Итак, Республика начинала обезоруживать своих врагов и принуждать их к миру. Твердо держались продолжения войны лишь те, кто понесли большие потери и не надеялись вернуть путем переговоров то, что утратили с помощью оружия. В таком настроении должны были находиться государи левого берега, лишившиеся своих владений, – государи Австрии, потерявшей Нидерланды, и Пьемонта, вытесненного из Савойи и Ниццы. Те же, напротив, кто был настолько умен, что сохранил нейтралитет, каждый день всё больше радовались своему благоразумию и выгодам, доставшимся им вследствие такового. Швеция и Дания собирались отправить в Конвент посланников; Швейцария, сделавшая главным центром континентальной торговли, оставалась при своих мудрых намерениях и говорила французскому послу Бартелеми устами своего президента Окса следующие памятные слова: «Швейцарии нужна Франция, а Франции – Швейцария. Есть основания полагать, что без Гельветического союза остатки древних королевств – Лотарингского, Бургундского и Арльского – не были бы присоединены к французским владениям; и можно смело утверждать, что без могучих усилий и решительного вмешательства Франции другим державам удалось бы задушить свободу Гельвеции в колыбели».
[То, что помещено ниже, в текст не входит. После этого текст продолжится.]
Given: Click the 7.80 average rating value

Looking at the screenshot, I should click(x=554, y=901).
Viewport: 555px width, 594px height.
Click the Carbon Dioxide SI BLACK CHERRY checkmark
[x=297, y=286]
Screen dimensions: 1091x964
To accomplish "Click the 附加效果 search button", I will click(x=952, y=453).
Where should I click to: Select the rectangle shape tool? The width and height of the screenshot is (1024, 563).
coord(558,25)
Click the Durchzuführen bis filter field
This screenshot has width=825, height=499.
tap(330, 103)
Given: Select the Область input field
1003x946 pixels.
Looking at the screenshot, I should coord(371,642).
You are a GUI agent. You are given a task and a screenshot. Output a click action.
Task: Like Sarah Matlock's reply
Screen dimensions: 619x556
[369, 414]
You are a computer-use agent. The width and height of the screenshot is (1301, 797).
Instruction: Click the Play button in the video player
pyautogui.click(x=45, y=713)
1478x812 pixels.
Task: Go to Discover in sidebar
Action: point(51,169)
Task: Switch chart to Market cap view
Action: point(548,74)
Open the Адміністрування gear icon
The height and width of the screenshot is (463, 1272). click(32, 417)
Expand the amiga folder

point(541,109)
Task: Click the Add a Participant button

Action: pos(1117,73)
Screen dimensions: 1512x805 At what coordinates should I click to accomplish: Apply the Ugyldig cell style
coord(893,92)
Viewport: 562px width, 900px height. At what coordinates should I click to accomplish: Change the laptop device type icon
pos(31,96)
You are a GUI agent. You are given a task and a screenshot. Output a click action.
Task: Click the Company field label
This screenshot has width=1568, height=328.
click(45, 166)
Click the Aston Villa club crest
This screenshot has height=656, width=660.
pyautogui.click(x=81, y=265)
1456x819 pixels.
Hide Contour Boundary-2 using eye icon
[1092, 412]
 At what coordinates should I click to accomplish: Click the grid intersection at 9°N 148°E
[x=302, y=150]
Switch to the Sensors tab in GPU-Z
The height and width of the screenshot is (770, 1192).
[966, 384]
В самом деле, нейтралитет Швейцарии только что оказал большую услугу Франции и немало способствовал ее спасению. Эти мысли Оке дополнил другими, не менее возвышенными: «Со временем, может быть, потомство оценит то чувство врожденной справедливости, которое, заставив нас избегать всякого чужого влияния в выборе форм правления, воспрещало нам возводить самих себя в судьи тому способу правления, который был выбран нашими соседями. Отцы наши не порицали ни крупных вассалов германских государств за то, что они принизили императорскую власть, ни королевскую власть во Франции за то, что она притесняла своих вассалов. Они видели в Генеральных штатах представителей французской нации; потом видели, как Ришелье, а за ним и Мазарини захватили безграничную власть; потом как Людовик XIV один совместил в себе всю силу и власть нации, а парламенты от имени народа требовали доли этой власти. Но отцы наши в то же время никогда не имели дерзости возвысить свой голос, чтобы напомнить французскому правительству тот или другой период его истории. Они всегда желали счастья Франции, надеялись на ее объединение, находили для себя выгоды в целости ее территории».